I think Asher Roth said it best: we love college. This is certainly true here at Towson with our stunning campus, diverse student body, and plethora of activities and clubs offering fun. With that being said, college can get quite boring and repetitive, especially once you’ve established a schedule. Here are ten ways Towson could spice up campus life:
1. Upgraded Security Guards
Ever been signed in to a dorm by one of those late-night security guards? Boring, right? I mean those outfits… YUCK. I propose we take a page out of Buckingham Palace’s book and give these guards a little makeover. Picture yourself living in a world where you are greeted in your building by some of these (pictured) red coated, puffy-hat-wearing rascals! Now THAT’S a security guard.
2. Liberal Arts Hide n’ Seek
Clear the building, lock the doors, count to one-hundred and let the games begin! Can you imagine the possibilities of your favorite childhood game meets your favorite building to get lost in? Who would have thought those four floors of unknown twists and turns could one day be your friend? Getting lost on accident was sooo 2011.
3. Redefining Tigerfest
I can’t speak for everyone but I would imagine many students were disappointed when they found out that TIGERfest did not have anything to do with actual TIGERS! WHERE ARE THE TIGERS?!?! In an attempt to improve the event and eliminate false advertising I introduce Tigefest 2.0. This plan reads that ten wild tigers will be unleashed into Unitas Stadium at the start of the concert, adding to the wild and crazy atmosphere that Tigerfest brings. Welcome to the jungle…

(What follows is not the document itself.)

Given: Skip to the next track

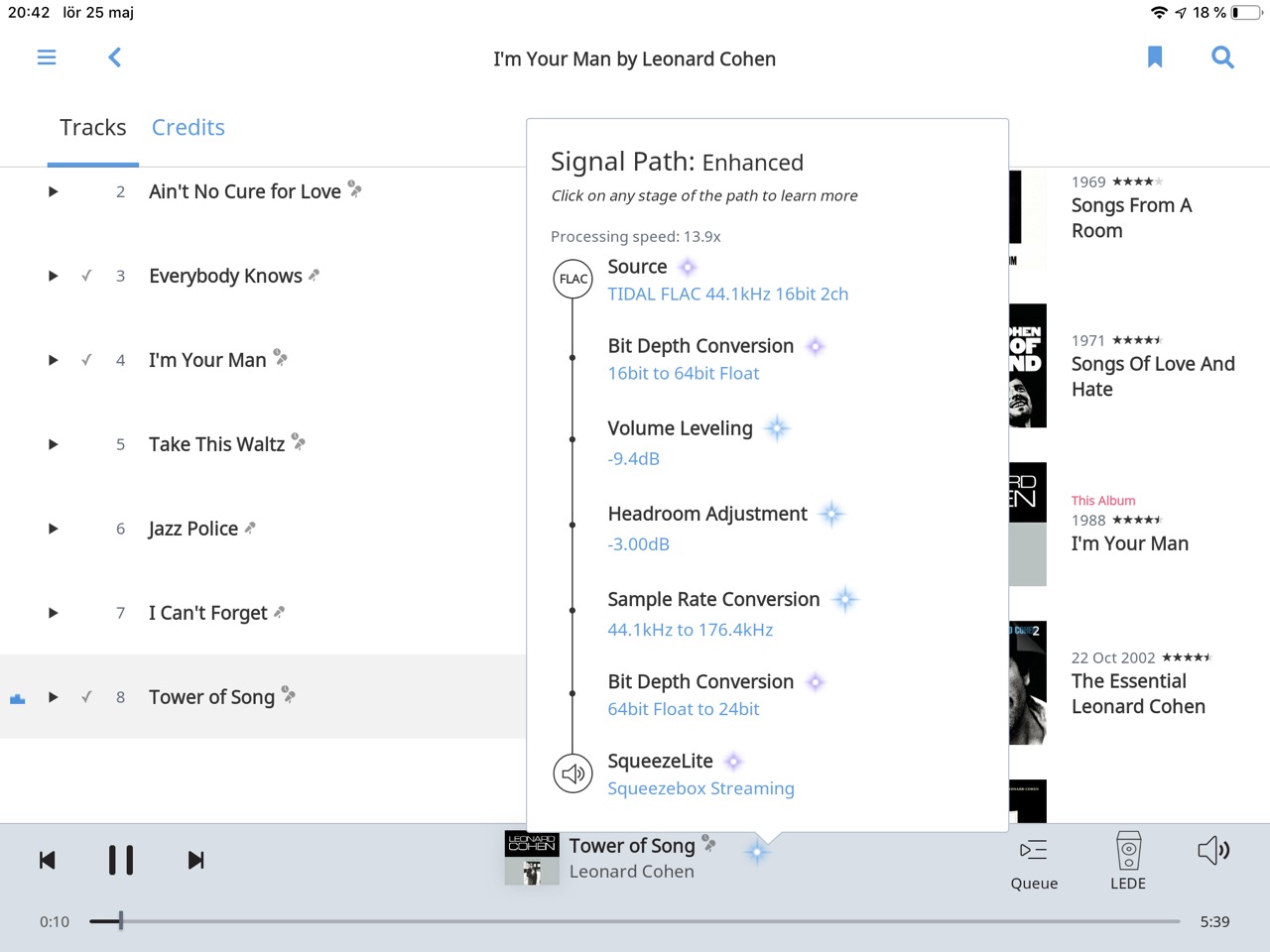Looking at the screenshot, I should (195, 860).
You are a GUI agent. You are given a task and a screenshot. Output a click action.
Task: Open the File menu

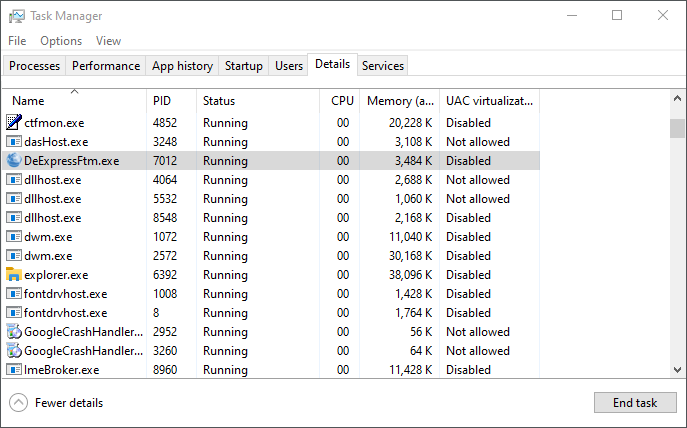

4. Saving Baseball and Soccer the Right Way
Does anyone else think it’s completely unfair how they’re ditching baseball and soccer for tennis? It’s like the teams didn’t even have a chance to fight back. I say we settle this how they did it in the old days: a decathlon! If you’ve seen Billy Madison or Old School you know exactly how this works. All three teams will compete in ten categories testing everything from athleticism to pop-culture trivia to academics. The team who wins the most categories gets to stay at Towson. Problem solved.
5. Construction Vehicle Rides
I know what you’ve all been wondering: “Can anything useful come out of all this construction on campus?” To payback students for all of the detours they’ve had to take we can make the answer to that question “YES!” Instead of letting their equipment sit around when they’re not using it, I suggest that Towson let the students take test-drives! It could be paid though, so like one dollar equals thirty minutes with the loader. Seriously, what’s the worst thing that could happen?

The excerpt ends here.